Thomas Vazakas, Technical Director, explains why he thinks the WELL Building Standard, promoting wellness at the heart of design considerations, will become the norm.
Over the last 20 years legislators, developers and landlords have typically focused on providing energy efficient and environmentally certified buildings, demonstrated by the prevalence of building performance assessment methods such as BREEAM and LEED. However in recent years we have seen a growing awareness of how the built environment can impact upon wellbeing. As such, the focus has shifted toward designing and creating buildings that have a positive impact on the people that occupy them; resulting in greater demand for ‘healthy buildings’.
Arguably, the most significant step in this direction has been the introduction and uptake of the WELL Building Standard (WELL), launched in 2014. The result of years of research and development in collaboration with major universities, hospitals and other institutions; WELL provides a set of guidelines and standards for designing buildings that aim to make people happier, healthier, and more productive under seven categories: air, water, nourishment, light, fitness, comfort and mind.

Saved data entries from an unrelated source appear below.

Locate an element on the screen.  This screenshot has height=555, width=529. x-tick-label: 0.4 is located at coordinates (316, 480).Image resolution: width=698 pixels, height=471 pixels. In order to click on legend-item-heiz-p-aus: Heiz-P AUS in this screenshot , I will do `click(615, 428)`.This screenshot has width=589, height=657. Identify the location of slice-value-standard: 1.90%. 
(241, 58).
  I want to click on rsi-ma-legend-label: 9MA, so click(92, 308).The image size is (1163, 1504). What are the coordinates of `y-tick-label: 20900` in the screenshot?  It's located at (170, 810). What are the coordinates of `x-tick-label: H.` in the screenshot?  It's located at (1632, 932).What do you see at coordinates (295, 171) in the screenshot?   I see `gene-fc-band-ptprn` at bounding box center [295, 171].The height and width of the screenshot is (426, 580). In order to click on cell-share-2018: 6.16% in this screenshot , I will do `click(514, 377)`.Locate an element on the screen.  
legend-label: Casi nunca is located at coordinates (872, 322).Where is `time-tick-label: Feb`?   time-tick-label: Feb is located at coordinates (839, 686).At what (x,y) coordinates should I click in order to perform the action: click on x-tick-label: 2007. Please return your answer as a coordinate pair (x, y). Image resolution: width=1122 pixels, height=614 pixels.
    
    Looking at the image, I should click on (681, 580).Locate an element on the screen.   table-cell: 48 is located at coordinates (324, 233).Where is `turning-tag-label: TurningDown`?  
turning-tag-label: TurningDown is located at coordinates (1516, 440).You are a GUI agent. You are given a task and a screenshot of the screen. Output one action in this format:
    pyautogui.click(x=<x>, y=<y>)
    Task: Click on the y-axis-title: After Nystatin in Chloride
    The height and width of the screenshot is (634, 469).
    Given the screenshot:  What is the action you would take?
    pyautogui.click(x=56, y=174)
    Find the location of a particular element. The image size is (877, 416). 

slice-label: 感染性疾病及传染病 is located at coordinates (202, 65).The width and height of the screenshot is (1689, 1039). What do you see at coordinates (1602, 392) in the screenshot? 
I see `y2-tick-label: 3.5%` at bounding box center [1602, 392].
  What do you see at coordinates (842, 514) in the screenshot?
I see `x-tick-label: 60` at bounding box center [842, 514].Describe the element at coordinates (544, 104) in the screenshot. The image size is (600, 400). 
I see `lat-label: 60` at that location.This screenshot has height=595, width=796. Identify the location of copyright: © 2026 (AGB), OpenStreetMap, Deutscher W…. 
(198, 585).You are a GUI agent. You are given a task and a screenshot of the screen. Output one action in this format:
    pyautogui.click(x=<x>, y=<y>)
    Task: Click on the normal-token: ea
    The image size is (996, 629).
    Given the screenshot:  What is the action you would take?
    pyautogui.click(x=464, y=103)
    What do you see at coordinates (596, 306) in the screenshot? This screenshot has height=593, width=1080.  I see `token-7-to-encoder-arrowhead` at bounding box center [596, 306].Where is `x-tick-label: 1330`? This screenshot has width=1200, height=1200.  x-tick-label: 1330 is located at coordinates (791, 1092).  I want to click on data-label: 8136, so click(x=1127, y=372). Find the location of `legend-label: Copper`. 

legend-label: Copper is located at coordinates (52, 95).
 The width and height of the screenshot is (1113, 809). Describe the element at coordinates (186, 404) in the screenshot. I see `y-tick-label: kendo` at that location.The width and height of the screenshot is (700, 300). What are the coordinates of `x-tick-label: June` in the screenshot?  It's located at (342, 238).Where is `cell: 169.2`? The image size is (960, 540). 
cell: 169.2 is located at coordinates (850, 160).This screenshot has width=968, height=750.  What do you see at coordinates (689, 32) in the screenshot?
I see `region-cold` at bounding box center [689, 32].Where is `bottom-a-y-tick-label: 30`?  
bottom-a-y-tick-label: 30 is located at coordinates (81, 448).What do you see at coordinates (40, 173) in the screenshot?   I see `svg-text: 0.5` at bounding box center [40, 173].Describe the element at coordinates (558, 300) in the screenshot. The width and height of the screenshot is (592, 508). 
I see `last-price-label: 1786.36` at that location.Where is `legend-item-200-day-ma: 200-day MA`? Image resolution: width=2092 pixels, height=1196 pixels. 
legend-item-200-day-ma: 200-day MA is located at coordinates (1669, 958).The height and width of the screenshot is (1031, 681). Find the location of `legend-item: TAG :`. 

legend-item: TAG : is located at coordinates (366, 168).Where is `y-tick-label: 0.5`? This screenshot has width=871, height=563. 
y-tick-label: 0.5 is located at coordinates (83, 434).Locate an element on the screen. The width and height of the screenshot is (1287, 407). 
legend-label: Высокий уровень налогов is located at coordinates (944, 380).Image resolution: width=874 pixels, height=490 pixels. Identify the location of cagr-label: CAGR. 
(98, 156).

Although its features can be applied across many building sectors, WELL version 1.0 is specifically applicable to commercial and institutional building - within which employees are one of the primary groups of occupants.
The benefits of a healthy work environment can be felt by both employer and employee; a healthier workforce can mean increased employee engagement, productivity and often satisfaction – all of which can aid staff retention. Add to this the fact that personnel costs significantly outweigh the costs for design, construction, operation and maintenance over the lifetime of a building and the commercial incentive becomes clear.
By placing people at the heart of design and development decisions, WELL can provide a meaningful return on investment to the tenant and building owner. It is no surprise then that within less than three years since it was introduced, 35 buildings worldwide have achieved WELL certification and another 500 are working towards it.
The cost and practicality of design measures to achieve certification means that, to begin with, WELL will more likely be achieved in new, high profile buildings – rather than as standard..
However, in the future we could see occupiers considering the achievement of wellbeing criteria as much a part of the norm for prime space as a minimum BREEAM or EPC rating is today.